======== Record set
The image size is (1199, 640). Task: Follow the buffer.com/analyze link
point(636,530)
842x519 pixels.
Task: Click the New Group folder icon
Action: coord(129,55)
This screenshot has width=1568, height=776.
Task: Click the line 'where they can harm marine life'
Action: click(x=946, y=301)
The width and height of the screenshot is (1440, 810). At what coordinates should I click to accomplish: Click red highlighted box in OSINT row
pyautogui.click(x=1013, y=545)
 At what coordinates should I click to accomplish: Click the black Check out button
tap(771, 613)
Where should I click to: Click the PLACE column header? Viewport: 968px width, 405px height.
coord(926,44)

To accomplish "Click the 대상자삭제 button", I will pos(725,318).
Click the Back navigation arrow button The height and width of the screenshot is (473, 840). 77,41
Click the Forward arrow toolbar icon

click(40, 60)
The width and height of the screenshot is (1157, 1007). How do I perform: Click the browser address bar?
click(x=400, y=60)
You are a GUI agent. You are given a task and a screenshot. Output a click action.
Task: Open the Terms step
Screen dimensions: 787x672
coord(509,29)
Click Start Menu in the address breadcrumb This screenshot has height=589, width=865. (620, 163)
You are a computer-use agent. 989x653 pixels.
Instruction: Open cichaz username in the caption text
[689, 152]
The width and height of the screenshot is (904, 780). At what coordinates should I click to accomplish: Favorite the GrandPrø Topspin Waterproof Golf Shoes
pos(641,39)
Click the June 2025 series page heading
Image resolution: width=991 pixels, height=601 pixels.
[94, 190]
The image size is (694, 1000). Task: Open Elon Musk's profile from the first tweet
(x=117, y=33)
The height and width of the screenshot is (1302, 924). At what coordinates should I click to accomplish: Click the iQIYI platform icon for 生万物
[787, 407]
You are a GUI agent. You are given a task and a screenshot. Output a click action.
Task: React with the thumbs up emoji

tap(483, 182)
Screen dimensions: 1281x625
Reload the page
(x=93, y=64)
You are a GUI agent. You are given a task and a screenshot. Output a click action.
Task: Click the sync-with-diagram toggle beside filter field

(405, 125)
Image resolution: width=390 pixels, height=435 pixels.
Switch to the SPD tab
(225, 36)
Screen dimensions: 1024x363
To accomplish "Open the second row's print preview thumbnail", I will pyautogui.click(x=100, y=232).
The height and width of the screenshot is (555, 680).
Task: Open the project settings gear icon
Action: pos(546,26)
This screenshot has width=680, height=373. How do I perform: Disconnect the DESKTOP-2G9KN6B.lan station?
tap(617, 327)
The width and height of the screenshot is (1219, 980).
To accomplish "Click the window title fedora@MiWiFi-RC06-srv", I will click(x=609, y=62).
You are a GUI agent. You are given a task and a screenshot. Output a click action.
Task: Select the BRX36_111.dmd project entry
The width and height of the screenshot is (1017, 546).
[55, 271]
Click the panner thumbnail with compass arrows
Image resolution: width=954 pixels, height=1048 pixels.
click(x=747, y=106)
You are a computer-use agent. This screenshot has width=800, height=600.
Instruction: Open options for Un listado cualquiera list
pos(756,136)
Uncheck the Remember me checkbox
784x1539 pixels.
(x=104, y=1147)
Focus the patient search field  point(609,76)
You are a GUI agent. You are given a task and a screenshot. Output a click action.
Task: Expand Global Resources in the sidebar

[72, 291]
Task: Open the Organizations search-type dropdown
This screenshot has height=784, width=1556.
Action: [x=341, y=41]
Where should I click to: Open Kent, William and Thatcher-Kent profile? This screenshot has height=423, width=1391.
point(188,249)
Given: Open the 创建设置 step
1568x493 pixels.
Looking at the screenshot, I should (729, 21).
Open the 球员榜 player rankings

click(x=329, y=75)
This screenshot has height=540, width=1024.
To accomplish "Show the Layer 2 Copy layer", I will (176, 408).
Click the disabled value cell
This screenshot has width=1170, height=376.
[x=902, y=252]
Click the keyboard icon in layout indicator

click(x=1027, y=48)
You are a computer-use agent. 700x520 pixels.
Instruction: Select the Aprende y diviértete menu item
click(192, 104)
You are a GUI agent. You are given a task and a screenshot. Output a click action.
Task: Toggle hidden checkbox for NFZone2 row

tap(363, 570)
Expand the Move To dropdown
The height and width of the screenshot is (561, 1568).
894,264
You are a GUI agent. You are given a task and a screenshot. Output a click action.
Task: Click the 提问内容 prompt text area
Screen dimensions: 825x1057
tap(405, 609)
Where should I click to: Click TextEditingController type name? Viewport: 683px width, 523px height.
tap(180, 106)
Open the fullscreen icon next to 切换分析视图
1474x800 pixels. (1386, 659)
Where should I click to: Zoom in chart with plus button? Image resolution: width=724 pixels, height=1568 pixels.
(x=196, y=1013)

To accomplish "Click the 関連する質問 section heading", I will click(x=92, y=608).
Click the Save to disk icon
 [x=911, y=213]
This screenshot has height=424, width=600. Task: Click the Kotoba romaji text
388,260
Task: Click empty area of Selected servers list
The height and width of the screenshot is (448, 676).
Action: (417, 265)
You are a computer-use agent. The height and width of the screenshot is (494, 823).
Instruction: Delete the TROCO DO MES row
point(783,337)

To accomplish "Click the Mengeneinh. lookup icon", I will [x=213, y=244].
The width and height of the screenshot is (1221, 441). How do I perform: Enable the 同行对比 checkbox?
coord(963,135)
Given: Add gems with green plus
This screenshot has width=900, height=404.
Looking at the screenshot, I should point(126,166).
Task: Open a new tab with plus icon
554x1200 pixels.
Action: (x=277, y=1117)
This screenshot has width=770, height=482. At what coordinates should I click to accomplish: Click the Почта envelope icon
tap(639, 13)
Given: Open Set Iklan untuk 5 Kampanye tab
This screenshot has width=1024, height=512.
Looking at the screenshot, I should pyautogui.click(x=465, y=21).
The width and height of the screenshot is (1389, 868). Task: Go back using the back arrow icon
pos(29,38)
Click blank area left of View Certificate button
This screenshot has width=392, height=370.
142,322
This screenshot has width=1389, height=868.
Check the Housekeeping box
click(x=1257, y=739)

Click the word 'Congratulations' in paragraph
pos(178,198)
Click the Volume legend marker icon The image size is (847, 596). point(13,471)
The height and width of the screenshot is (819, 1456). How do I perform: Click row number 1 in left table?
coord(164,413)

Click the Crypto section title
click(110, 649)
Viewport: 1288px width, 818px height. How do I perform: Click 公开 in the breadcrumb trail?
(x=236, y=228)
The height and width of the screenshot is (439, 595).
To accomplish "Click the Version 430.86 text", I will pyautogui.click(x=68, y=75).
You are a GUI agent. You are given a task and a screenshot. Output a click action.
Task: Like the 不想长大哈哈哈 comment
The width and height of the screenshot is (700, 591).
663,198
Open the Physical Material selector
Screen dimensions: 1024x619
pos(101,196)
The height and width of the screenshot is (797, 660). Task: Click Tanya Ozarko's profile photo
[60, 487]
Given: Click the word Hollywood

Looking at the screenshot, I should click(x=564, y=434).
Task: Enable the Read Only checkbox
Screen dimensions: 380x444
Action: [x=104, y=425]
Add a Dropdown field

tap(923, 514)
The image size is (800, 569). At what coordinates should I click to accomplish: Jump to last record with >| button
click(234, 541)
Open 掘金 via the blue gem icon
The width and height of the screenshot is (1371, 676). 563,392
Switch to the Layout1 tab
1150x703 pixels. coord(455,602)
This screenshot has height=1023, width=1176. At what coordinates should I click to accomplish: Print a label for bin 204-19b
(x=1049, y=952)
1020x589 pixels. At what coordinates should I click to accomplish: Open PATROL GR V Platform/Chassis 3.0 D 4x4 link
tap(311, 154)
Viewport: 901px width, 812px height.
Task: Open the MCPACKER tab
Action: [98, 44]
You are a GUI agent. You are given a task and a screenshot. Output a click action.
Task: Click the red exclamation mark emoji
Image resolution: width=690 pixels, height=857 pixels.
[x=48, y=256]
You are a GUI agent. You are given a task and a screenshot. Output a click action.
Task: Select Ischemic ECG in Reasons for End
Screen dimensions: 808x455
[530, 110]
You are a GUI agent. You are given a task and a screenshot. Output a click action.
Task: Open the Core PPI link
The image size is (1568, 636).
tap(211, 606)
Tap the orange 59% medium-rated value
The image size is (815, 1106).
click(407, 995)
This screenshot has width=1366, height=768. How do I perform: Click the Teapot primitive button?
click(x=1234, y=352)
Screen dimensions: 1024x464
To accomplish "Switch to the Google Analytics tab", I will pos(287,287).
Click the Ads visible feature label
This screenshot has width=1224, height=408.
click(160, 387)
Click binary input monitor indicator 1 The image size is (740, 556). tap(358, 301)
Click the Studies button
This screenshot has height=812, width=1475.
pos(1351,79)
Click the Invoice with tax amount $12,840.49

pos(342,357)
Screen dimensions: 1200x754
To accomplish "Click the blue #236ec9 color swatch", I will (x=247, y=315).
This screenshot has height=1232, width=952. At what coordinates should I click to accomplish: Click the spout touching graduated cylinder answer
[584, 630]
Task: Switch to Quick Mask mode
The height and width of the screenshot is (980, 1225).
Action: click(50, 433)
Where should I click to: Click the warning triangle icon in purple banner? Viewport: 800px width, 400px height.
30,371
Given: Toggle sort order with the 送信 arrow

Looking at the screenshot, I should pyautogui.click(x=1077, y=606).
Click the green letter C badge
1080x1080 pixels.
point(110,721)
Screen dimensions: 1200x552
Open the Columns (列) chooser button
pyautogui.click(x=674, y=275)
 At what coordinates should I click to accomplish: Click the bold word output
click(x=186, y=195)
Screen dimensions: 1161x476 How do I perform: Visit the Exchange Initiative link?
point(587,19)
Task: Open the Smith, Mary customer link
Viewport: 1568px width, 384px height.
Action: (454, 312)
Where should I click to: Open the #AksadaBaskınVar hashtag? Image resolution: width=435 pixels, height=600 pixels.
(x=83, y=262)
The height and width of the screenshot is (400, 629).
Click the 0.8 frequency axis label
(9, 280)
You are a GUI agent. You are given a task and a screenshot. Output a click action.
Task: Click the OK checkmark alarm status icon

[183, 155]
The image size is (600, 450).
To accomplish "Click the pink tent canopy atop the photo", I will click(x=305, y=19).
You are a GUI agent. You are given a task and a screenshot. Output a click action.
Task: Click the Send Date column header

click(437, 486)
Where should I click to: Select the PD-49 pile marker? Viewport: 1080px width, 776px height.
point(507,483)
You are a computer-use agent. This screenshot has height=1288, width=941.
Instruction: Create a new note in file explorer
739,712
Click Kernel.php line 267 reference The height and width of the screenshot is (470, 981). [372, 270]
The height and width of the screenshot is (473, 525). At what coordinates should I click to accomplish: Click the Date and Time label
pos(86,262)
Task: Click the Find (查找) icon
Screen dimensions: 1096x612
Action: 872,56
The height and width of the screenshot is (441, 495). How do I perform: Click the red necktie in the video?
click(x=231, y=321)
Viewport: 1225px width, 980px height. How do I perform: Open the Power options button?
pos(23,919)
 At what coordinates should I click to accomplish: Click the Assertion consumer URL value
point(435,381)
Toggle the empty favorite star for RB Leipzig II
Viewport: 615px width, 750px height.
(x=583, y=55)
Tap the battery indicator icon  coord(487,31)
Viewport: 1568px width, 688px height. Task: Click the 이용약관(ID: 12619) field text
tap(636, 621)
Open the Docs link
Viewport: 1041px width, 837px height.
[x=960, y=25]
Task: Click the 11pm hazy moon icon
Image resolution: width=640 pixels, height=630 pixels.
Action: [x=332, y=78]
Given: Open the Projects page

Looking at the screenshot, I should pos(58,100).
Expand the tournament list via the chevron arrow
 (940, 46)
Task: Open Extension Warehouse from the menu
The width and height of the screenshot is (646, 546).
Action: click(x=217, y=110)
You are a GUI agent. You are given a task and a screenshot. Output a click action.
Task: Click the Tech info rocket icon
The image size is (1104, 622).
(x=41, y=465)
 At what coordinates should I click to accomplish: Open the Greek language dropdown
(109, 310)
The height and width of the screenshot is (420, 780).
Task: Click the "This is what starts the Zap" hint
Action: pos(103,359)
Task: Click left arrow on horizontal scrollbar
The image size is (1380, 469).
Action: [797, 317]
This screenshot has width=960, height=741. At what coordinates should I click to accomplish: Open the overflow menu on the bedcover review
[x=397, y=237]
================
# Try it
Copy exactly the stretch of data above from the line with "Image resolution: width=690" through the line with "Screen dimensions: 1200x754", and omit all other lines.

# Output
Image resolution: width=690 pixels, height=857 pixels.
[x=48, y=256]
You are a GUI agent. You are given a task and a screenshot. Output a click action.
Task: Select Ischemic ECG in Reasons for End
Screen dimensions: 808x455
[530, 110]
You are a GUI agent. You are given a task and a screenshot. Output a click action.
Task: Open the Core PPI link
The image size is (1568, 636).
tap(211, 606)
Tap the orange 59% medium-rated value
The image size is (815, 1106).
click(407, 995)
This screenshot has width=1366, height=768. How do I perform: Click the Teapot primitive button?
click(x=1234, y=352)
Screen dimensions: 1024x464
To accomplish "Switch to the Google Analytics tab", I will pos(287,287).
Click the Ads visible feature label
This screenshot has width=1224, height=408.
click(160, 387)
Click binary input monitor indicator 1 The image size is (740, 556). tap(358, 301)
Click the Studies button
This screenshot has height=812, width=1475.
pos(1351,79)
Click the Invoice with tax amount $12,840.49

pos(342,357)
Screen dimensions: 1200x754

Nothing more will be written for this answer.